第4話 前へ進むと決めたから

 はあ、と大きなため息をつく。今日だけで何回ため息をついたのだろう……。

 教室前の廊下で自分のロッカーの中から教科書とノートを取り出し次の授業の支度をしていた。屈んでいた姿勢から立ち上がると目の前の窓に自分の姿が反射している。窓に映り込む自分を見ながら昨日のことを思い返していた。

 保健室で一時間ほど横になって安静にしていると気分も大分落ち着いて一人で歩けるくらいには回復した。スタジオに戻ると真っ先に間宮先輩が駆け寄ってきた。寄本さんは体調が悪かっただけだと間宮先輩に説明してくれた。本当は別の理由があると彼女は知っているはずなのに、何も問わずただ傍にいてくれた。

 間宮先輩も寄本さんと同じくらい心配していたらしく、今日は大事をとって早退するよう言われ私は家へと帰った。

――間宮先輩にも悪いことをした……。

 寄本さんにも迷惑をかけてしまったが入部すると言った日から部の人たちに迷惑をかけてしまった。

 私はいたたまれない気持ちのまま、放課後部室に赴くのだと考えたら行きづらいと思ってしまった。どうしようもない自分に落胆し、もう一度大きなため息をする。

「おはよう、道添さん」

 不意に真横からの声に私は驚き言葉にならない変な声を上げてしまった。怯え引きつった表情の私の顔に彼女からクスりと笑みがこぼれる。

「道添さんって初めて会った時もそうだったけどそんなに驚くことかな」

 一応悪気はないんだよ、と付け加えた。

「き、昨日は……ごめんなさい。迷惑をかけてしまって」

「ああ、そのことはいいんだよ。それよりも体調はもういいの?間宮先輩、あの後ずっと気にしていたみたいだったから」

 やはり迷惑をかけてしまっていたらしい。自分の不甲斐なさにまたもため息をしそうになるも、彼女の前でそんな姿を見せたくない気持ちが勝りグッとこらえた。

「体調はもう大丈夫。……そう、間宮先輩が」

「すごく心配していたよ。今日、部活には来るの?」

「ええ、そのつもりよ。今日は自分用のギターを持ってきたし。入部届を出すつもりだから」

「そっか……」

 寄本さんの視線が斜め下にそれ、どこか落ち着かない様子だった。なんとなくだが話を切り出そうと機会を窺っているように見えた。二人の間で少しの沈黙が続いた後、彼女はゆっくりと口を開いた。

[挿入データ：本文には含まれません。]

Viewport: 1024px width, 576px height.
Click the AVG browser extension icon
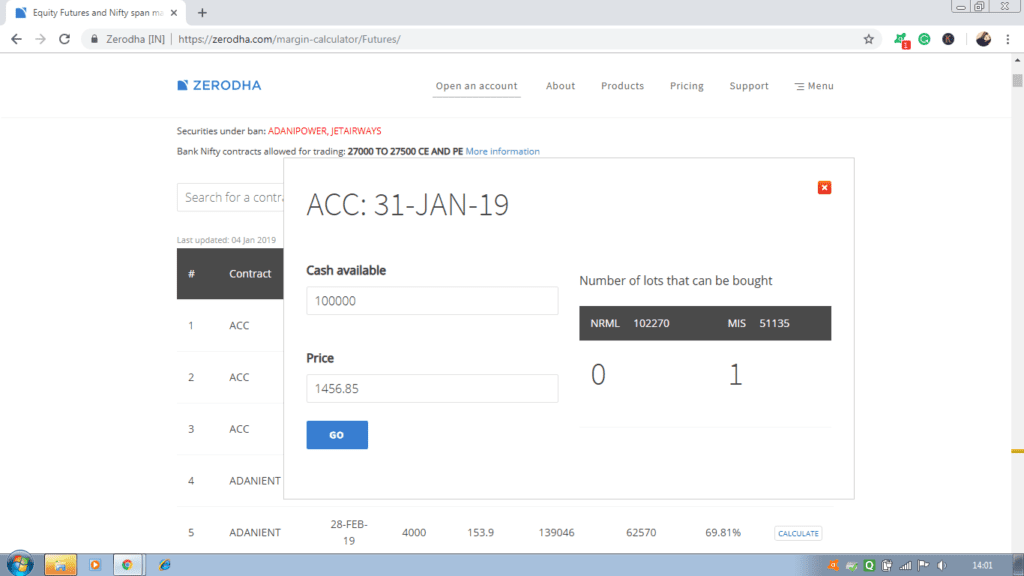(x=899, y=38)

「大丈夫ならいいんだけど……。昨日のことを思い出させてしまって悪いんだけれどさ」

 彼女の切り出した話題に背筋が凍った。

「大丈夫、誰にも言ってないよ。ねえ……もし道添さんの抱えている悩みというのが誰にも話せないようなものなら、私は無理をして話す必要はないと思う」

 私が想定していなかった内容に私は何も言えなかった。私はてっきり根掘り葉掘り聞かれるものだと思っていた。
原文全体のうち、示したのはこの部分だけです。